■ **How to complete this task**:
In the records below, find the line holding "Task: Select Buy for PPGI Coil 0.7mm" and the line holding "The width and height of the screenshot is (750, 422).". Set down both, with every line between them, exactly.

Saved data entries

⟨

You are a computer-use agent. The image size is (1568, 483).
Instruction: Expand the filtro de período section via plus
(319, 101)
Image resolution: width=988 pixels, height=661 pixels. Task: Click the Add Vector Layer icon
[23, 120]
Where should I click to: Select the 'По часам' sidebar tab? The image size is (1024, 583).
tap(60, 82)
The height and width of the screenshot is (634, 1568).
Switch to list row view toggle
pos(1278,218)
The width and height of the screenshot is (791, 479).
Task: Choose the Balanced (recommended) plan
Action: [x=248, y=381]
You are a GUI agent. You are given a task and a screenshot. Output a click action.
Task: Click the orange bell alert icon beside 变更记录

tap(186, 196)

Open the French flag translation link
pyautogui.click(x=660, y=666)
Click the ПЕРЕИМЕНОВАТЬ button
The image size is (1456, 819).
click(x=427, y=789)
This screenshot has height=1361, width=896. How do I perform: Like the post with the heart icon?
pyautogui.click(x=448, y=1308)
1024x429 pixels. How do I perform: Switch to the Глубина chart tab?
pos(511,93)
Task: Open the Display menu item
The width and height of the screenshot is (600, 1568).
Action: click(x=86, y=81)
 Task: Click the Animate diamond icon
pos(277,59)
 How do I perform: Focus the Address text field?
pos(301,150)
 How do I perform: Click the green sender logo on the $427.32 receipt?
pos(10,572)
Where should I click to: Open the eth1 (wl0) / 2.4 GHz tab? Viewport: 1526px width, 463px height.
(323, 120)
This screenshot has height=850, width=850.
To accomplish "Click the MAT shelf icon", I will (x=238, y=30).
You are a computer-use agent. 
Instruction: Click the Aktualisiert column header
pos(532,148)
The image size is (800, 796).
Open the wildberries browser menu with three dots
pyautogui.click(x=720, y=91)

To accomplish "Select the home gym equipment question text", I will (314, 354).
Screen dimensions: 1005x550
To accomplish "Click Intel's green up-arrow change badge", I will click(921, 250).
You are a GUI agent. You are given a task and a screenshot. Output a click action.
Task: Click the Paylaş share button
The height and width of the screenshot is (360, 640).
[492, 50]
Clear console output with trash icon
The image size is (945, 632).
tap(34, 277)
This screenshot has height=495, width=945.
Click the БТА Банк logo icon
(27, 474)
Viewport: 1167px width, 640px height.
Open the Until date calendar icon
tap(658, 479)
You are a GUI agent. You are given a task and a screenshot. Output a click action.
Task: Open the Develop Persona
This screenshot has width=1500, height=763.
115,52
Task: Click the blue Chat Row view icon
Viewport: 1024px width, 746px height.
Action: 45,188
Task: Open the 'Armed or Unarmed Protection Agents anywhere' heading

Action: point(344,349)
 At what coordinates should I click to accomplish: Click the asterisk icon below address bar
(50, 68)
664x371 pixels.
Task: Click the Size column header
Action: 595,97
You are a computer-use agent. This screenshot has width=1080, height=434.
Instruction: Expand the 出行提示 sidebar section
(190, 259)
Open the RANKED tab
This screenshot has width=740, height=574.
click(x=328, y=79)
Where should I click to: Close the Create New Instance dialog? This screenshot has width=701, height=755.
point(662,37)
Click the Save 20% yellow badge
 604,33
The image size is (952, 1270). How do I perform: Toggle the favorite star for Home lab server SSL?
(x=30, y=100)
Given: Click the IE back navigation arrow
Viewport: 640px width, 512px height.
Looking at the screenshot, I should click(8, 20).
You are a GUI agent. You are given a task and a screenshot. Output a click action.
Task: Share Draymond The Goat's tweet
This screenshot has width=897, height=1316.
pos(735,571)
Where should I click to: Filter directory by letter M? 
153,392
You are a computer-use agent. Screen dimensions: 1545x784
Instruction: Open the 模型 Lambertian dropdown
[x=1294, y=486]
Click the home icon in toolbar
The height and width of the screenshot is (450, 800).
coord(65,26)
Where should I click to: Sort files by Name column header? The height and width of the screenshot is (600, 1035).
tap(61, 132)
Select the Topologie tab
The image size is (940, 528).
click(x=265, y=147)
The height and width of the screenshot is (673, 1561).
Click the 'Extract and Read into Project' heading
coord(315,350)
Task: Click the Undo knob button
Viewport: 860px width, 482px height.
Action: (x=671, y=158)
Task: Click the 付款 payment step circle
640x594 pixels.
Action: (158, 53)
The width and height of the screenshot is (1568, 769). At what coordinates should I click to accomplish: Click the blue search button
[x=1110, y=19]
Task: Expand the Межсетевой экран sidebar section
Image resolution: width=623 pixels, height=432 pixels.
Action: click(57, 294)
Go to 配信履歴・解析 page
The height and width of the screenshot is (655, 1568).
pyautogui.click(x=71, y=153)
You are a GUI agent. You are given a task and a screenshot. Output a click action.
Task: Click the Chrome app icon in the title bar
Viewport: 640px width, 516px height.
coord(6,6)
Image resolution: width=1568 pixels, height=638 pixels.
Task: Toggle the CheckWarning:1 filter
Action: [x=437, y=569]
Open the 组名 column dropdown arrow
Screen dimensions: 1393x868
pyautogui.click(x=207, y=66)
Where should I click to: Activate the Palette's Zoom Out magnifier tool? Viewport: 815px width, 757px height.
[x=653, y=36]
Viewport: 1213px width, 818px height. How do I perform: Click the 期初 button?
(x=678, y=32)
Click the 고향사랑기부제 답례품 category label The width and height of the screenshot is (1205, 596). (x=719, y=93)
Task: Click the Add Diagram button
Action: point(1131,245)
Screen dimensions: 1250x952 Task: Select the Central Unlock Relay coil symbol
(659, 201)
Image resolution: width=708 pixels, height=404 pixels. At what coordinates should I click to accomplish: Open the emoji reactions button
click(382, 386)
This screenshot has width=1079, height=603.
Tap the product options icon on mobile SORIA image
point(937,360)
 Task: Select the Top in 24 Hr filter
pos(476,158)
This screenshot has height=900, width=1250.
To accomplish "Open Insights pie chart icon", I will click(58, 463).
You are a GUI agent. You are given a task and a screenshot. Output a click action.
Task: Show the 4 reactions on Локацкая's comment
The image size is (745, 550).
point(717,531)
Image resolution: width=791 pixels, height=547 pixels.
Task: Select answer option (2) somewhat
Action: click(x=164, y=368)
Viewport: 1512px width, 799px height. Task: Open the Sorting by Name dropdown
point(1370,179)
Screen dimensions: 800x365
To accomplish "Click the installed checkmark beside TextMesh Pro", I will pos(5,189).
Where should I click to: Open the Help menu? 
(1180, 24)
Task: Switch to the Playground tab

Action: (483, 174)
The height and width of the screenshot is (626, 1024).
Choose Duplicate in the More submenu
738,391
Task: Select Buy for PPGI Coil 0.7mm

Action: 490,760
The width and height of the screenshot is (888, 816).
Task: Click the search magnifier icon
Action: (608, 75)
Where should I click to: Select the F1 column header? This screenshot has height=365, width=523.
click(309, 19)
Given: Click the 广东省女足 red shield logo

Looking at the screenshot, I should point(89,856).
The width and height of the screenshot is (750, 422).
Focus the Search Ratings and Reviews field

⟩

■ **Exercise answer**:
Task: Select Buy for PPGI Coil 0.7mm

Action: 490,760
The width and height of the screenshot is (888, 816).
Task: Click the search magnifier icon
Action: (608, 75)
Where should I click to: Select the F1 column header? This screenshot has height=365, width=523.
click(309, 19)
Given: Click the 广东省女足 red shield logo

Looking at the screenshot, I should point(89,856).
The width and height of the screenshot is (750, 422).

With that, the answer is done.